Start of Task data

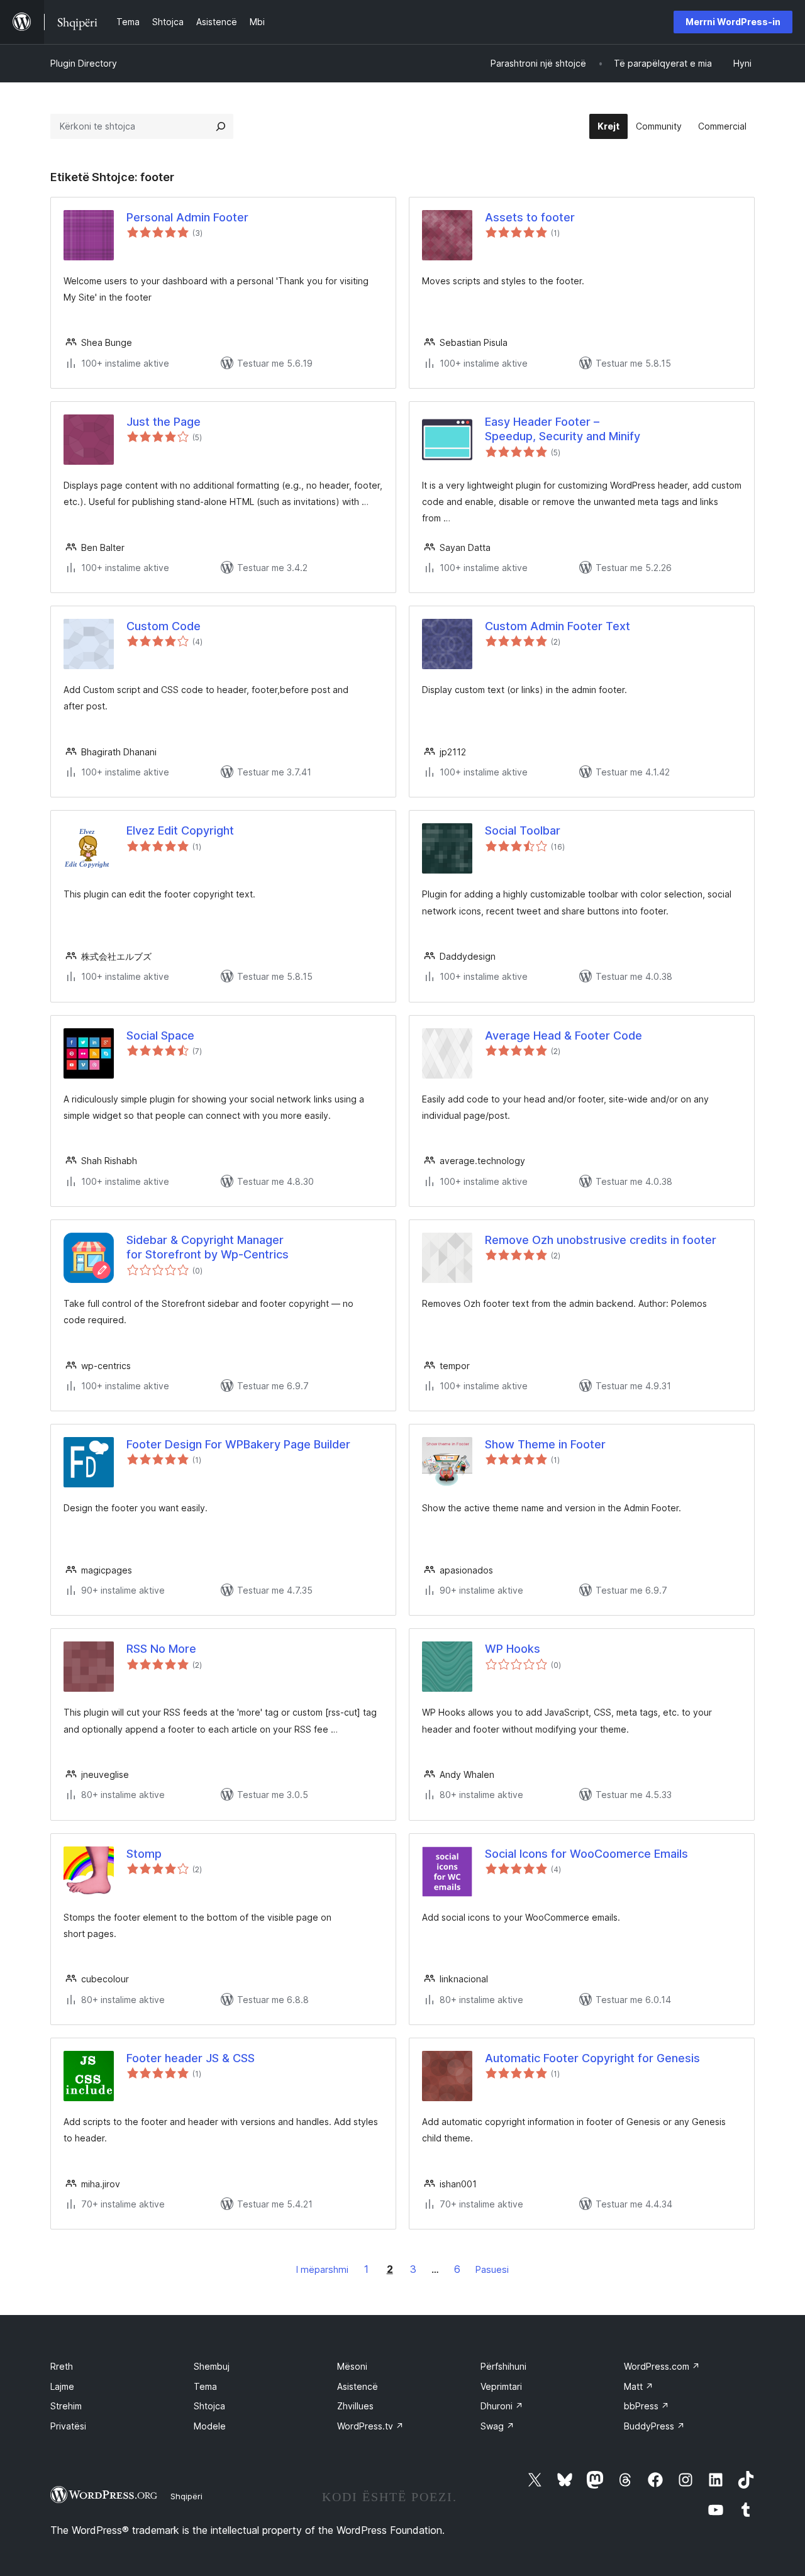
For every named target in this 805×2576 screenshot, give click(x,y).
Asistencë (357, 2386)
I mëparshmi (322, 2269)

End of Task data
Start of Task data

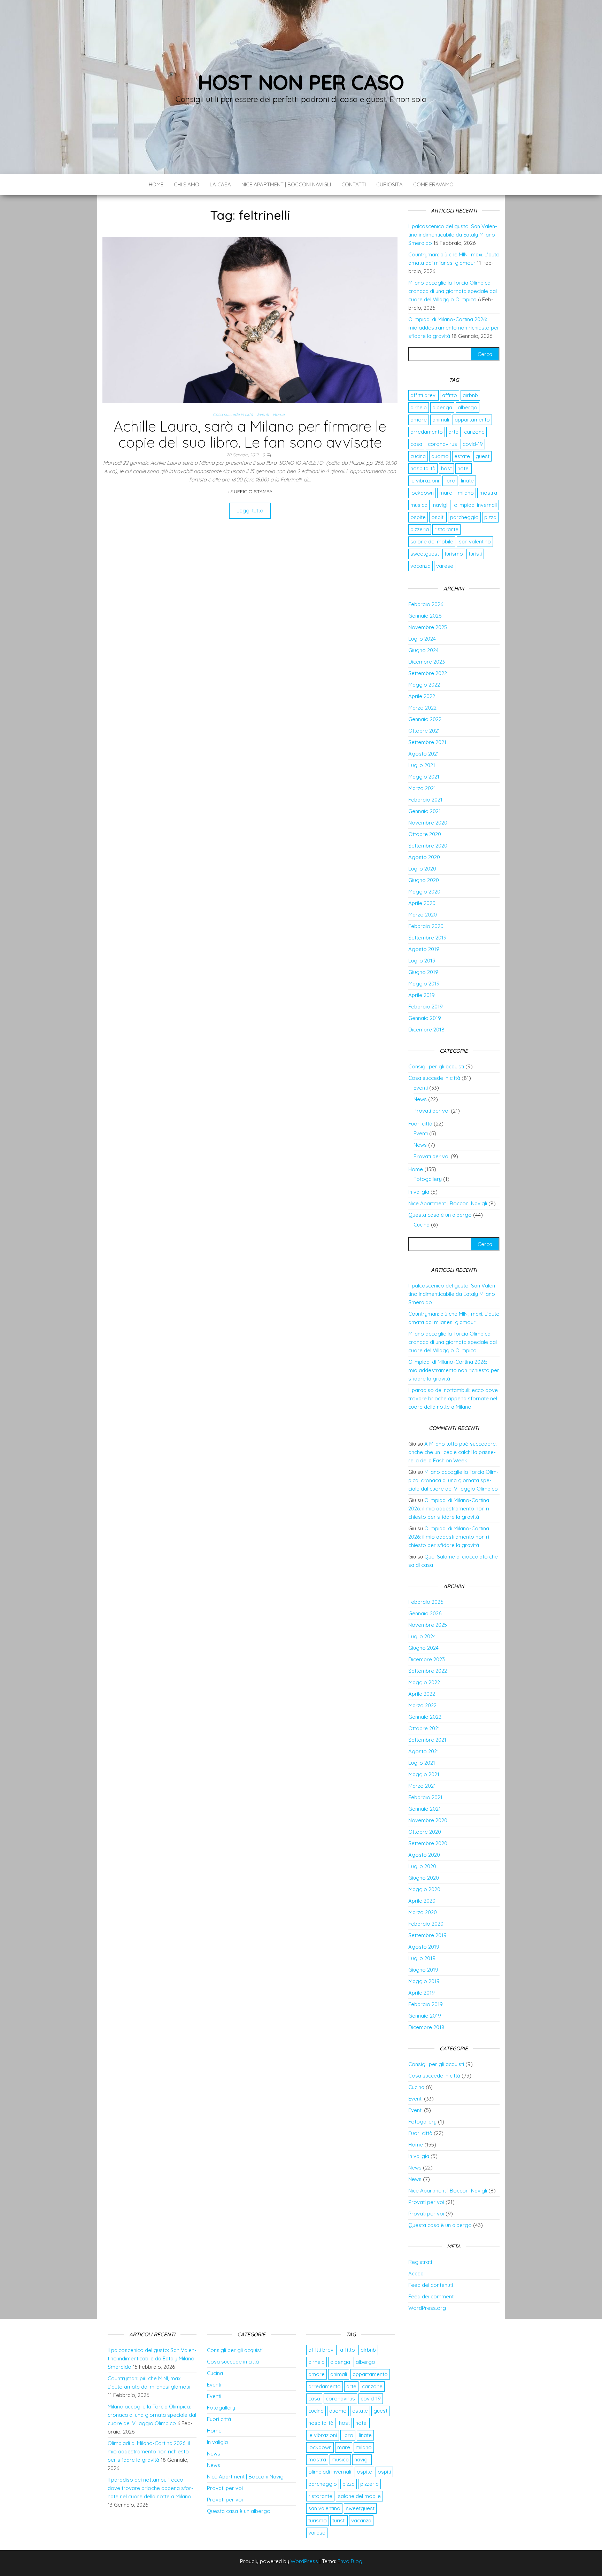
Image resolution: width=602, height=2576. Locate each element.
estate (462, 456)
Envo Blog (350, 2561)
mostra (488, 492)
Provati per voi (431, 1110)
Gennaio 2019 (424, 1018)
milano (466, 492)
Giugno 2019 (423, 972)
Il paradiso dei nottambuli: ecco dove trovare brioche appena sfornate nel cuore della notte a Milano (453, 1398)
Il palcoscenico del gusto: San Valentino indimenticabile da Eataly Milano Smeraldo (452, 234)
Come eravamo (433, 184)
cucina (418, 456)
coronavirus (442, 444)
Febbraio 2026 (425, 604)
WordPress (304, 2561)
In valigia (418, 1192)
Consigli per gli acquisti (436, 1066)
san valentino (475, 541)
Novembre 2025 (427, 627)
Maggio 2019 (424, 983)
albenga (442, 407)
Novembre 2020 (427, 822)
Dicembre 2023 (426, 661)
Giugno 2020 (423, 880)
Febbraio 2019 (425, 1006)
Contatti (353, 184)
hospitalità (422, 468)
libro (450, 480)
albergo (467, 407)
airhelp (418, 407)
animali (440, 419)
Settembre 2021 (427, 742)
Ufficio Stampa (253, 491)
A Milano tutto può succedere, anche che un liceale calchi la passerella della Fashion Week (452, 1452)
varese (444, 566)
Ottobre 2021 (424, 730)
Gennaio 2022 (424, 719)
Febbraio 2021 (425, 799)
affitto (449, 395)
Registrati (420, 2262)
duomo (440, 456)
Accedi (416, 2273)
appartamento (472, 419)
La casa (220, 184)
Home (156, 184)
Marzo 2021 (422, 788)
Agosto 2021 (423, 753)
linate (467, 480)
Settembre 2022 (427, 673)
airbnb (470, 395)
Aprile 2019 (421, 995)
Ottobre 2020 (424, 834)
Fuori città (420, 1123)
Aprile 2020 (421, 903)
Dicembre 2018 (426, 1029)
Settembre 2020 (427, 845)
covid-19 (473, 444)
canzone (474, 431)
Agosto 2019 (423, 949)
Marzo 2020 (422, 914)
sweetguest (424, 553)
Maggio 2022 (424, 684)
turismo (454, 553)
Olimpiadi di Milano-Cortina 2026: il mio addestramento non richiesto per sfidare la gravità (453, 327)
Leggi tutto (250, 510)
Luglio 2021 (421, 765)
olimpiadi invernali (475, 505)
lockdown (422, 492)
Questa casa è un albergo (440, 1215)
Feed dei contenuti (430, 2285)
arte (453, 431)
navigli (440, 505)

End of Task data

## Activity
The stretch of entries above that starts with the line containing "In valigia (418, 1192)" and goes on through the line containing "animali (440, 419)" is to be transcribed exactly, and no other line is to be transcribed.

## Solution
In valigia (418, 1192)
Consigli per gli acquisti (436, 1066)
san valentino (475, 541)
Novembre 2025 (427, 627)
Maggio 2019 (424, 983)
albenga (442, 407)
Novembre 2020 (427, 822)
Dicembre 2023 (426, 661)
Giugno 2020 (423, 880)
Febbraio 2019 (425, 1006)
Contatti (353, 184)
hospitalità (422, 468)
libro (450, 480)
albergo (467, 407)
airhelp (418, 407)
animali (440, 419)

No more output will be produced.